* Input data

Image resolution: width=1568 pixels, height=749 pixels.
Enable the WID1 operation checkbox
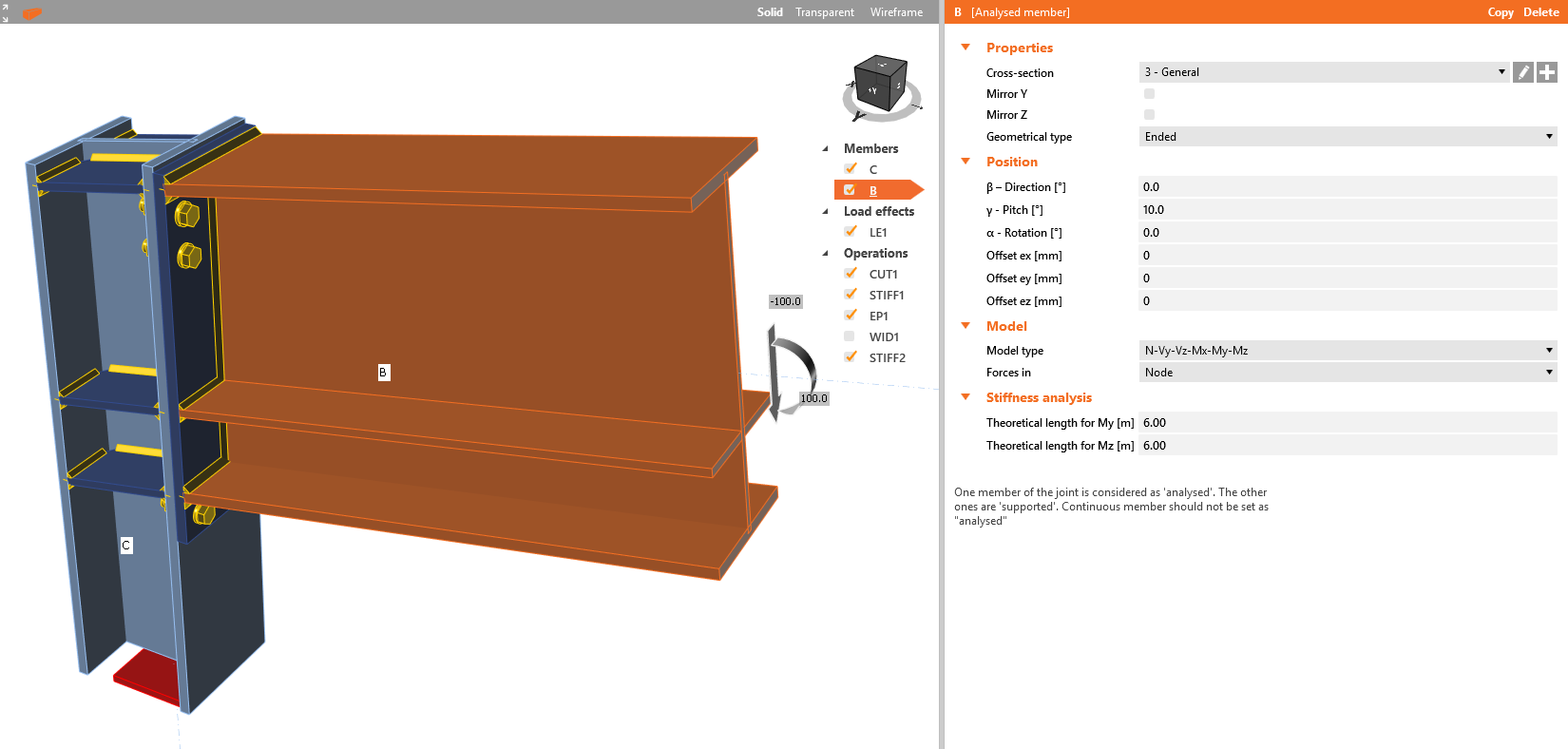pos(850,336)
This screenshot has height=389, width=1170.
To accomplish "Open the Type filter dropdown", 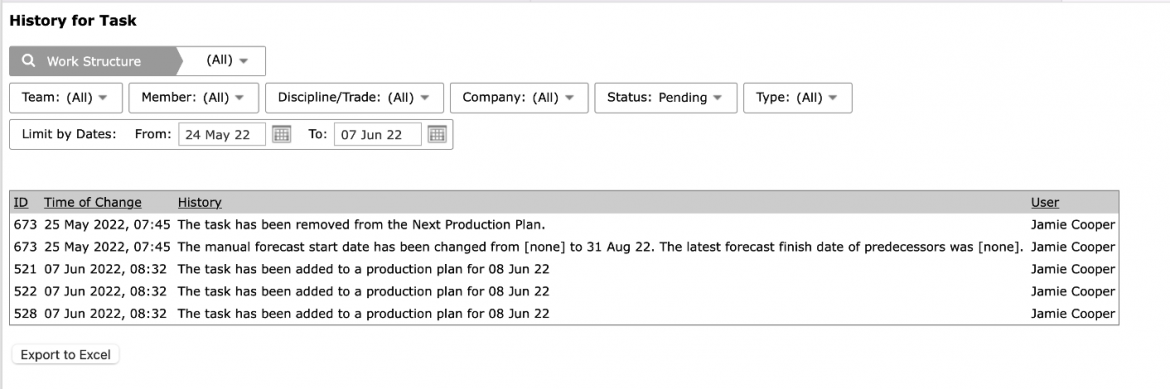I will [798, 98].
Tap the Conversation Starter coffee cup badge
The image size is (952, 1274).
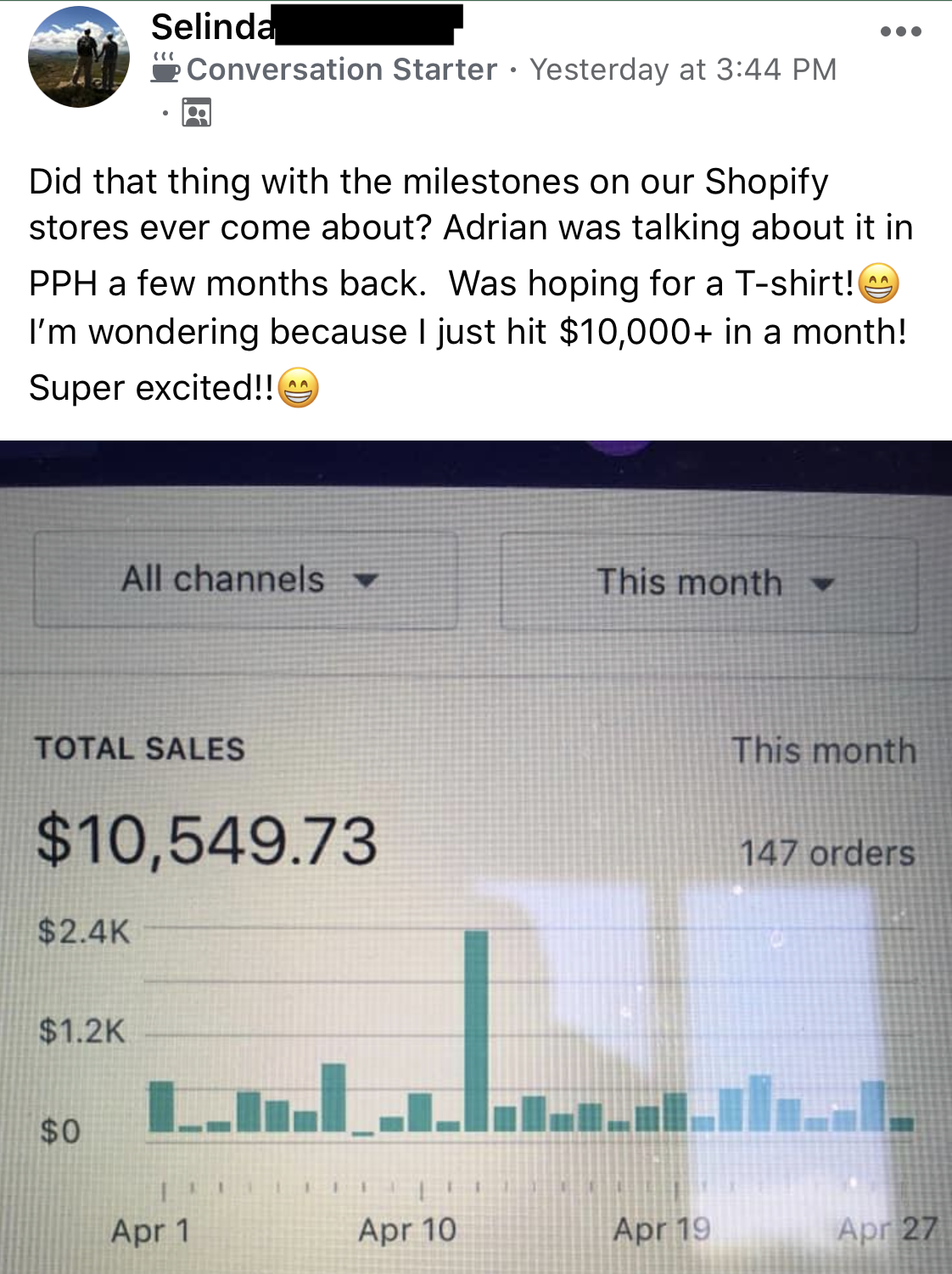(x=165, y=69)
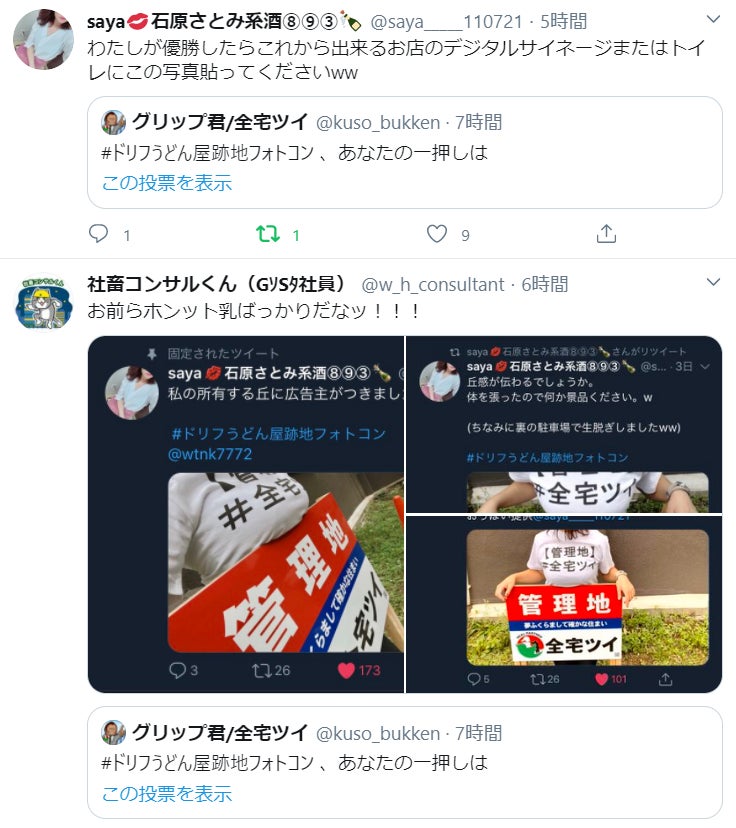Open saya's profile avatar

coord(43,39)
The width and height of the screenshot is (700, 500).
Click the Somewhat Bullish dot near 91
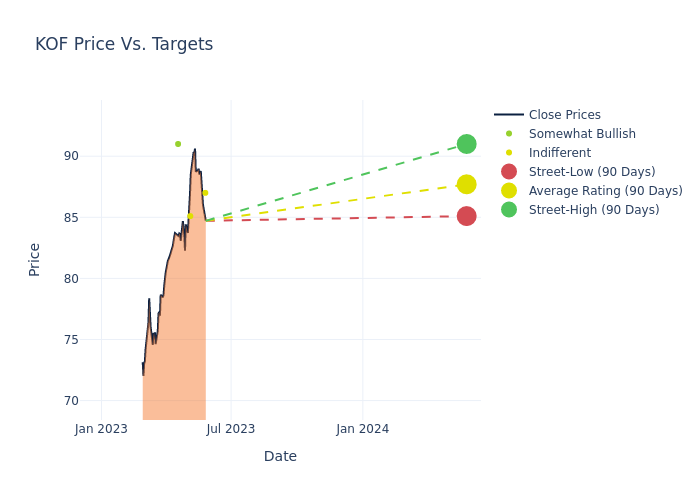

* Your assignment
Determine how many lines in the records above hold the word "height", and answer with that number only.

* Result
3